Document passage.
━━━━━━

De Novo Assembly of a transcriptome

Marta replied

02-28-2012, 10:44 AM
Hi edge,

No sure what you are referring to in "Fail to get main class". You'll need to contact the support of the program you are using. If this is from CLC bio trial, write to [email protected]
Looks like it maybe Java related, but this is extend of my understanding.

Regarding the evaluation of assemblies. I have a very old, almost 3 years old presentation when we did comparison of assemblers and evaluated output produced by CLC de novo assembler. The presentation is very long, and available here:

https://docs.google.com/file/d/0B9g4lIAKxQTaMjgyN2UzYzgtNjViNy00MDIzLTkxOGYtZjI4YzQzMzQ5MzQz/edit

https://docs.google.com/file/d/0B9g4lIAKxQTaMjgyN2UzYzgtNjViNy00MDIzLTkxOGYtZjI4YzQzMzQ5MzQz/edit

All you need is slide #25 and you will see what I mean

Best,

Marta
Leave a comment:
edge replied

02-28-2012, 01:16 AM
Hi Marta,

I got few more questions need your advice.
If the number of contigs that assembled by two different assembler are different, is it the best way is just select the top 1000 longest contigs?
Do you mind to explain a little bit more regarding "I like to see that about 90% of my contigs are at about 3x of the overlap length". I not sure regarding how to evaluate blastx result.

━━━━━━

Information provided.
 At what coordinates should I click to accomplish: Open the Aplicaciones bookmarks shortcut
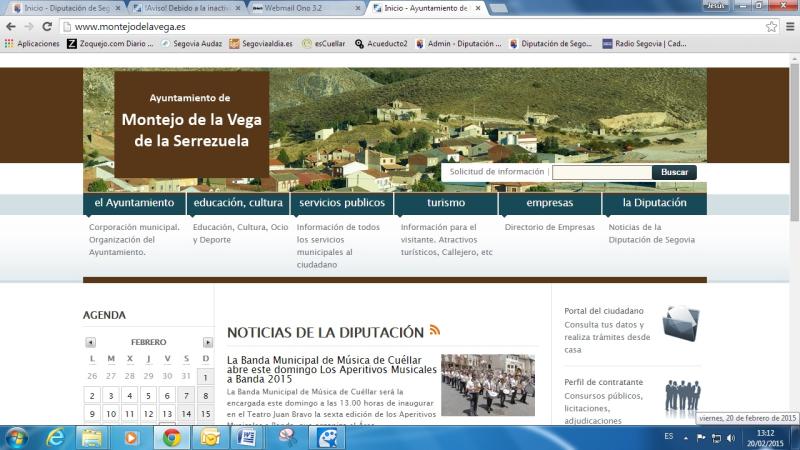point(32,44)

━━━━━━

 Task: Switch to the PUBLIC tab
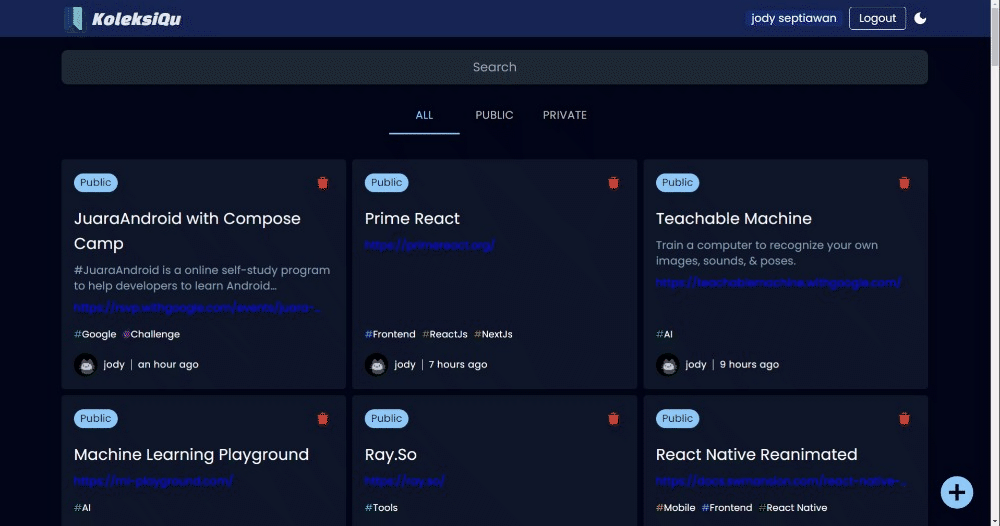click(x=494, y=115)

━━━━━━

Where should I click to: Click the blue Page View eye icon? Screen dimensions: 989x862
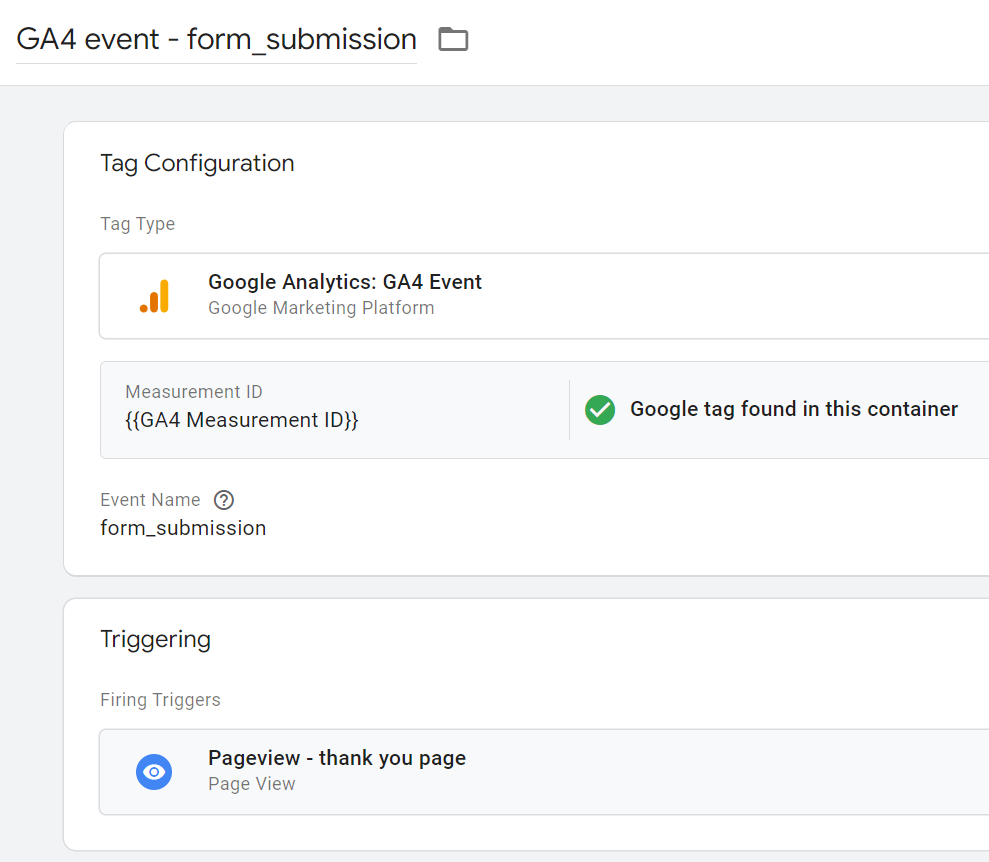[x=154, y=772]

━━━━━━

Required action A.
In the thread on de novo transcriptome assembly, shorten the paragraph beginning "Regarding the evaluation of assemblies" into a brief bulleted list that keeps its main facts.
Required action B.
Answer the following questions from the thread on de novo transcriptome assembly, giving each answer on its own line with its matching label.
(i) On what date and at what time did Marta post her reply?
(ii) Which slide of the presentation does Marta say is all that is needed?
(iii) How many of the longest contigs does edge suggest selecting when two assemblers produce different numbers of contigs?

Answer area A.
- The topic is the evaluation of assemblies.
- Marta has a presentation that is almost three years old.
- It compared assemblers and evaluated output from the CLC de novo assembler.
- The presentation is very long and is available online.

Answer area B.
(i) 02-28-2012, 10:44 AM
(ii) Slide #25
(iii) The top 1000